Well mlappin couldn't read your post cause of that damned krone ad but.....I did watch the videos and while the songs are catchy, I cannot stand this rap mentality that a lot of so called musicians lean on nowadays to facilitate their musical interests. I mean it's the same musical chords over and over with some fairly good lyrics spoken in a Ebonics kinda slang, really....and the videos, come one fellas do we have to make the hand gestures like pdaddy and 50 cent....is this what music in the me generation is all about....if so I'm out.


----------



## mlappin (Jun 25, 2009)

LOL, I get bored easy and this is just my latest interest. I have rather a eclectic taste of music, everything from Alabama to White Zombie, AC/DC to Zeppelin. Hard Rock, Soft Rock, Industrial Metal (think Rammstein), Techno, House, Classical, Blues, Bluegrass and older Country. Proper country is Charlie Daniels, Johnny Cash, Alabama, Randy Travis. Most of the new country is crap. Gansta rap is crap. Ditto on Emo and death metal.

Used to catch Metalocalypse (warning: adult language etc.) on Adult Swim while waiting for Robot Chicken to come on. Always liked how they worked the Borg and Clockwork Orange into the opening.

One thing I cannot stand is disco, I hate it, period. And wouldn't you know it while England has kick *ss cell phones and plans for next to nothing, cars that get 2-3 times the mileage as as our while running circles around most of our stuff, they are still stuck on disco. First time across the pond Tammy's cousin Kevin said they were having disco at the wedding reception, not having a English to english dictionary I assumed that was the cambridge/felixstowe slang for a DJ. Nope, disco. Second time their more disco. Disco on New Years Eve as well. On the way to the airport Tammy's other cousin Gary drove us, disco on the radio, then to top it all off, Gary's wife Kirsty pops in Thriller by Michael Jackson. I was never so happy to get to an airport my entire life. I love the English country, food, beer and people, but the taste in music makes me want to use a pair of icepicks for ear plugs.

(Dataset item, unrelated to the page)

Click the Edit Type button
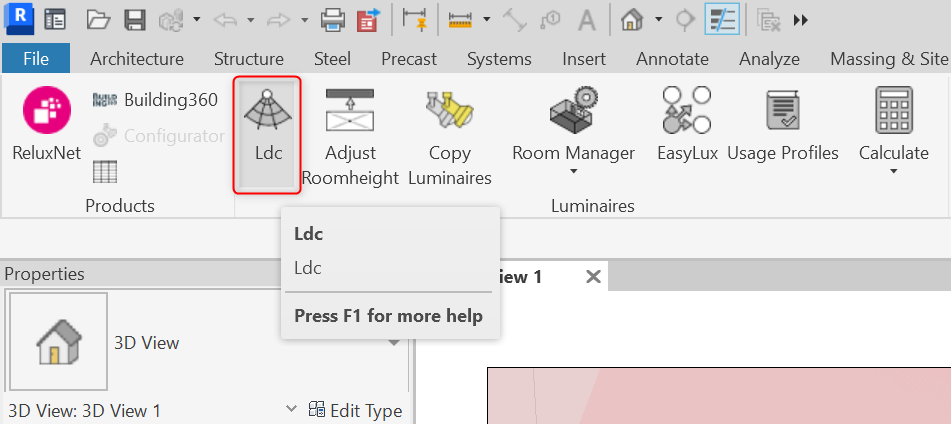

Was listening to the soundtrack from "O' Brother where art thou" today while driving around the country side checking hay fields, bean fields and what were corn fields.


----------



## mlappin (Jun 25, 2009)

All time favorite CD ever, The Philharmonic music of Pink Floyd. I mean come on, The London Philharmonic Orchestra playing Pink Floyd, how cool is that?


----------



## mlappin (Jun 25, 2009)

It completely floors me to see how our kids utterly fail in science compared to other first world country's. I mean really, with something as cool as Arcattack out there? One of these days I'm gonna catch these guys in person. What could be cooler than making music with million volt arcs?






On America's got talent, what kid after seeing this wouldn't at least google it to see how it works? I did, not only that in my spare time I've found blueprints online on how to make your own solid state tesla coils.


----------



## somedevildawg (Jun 20, 2011)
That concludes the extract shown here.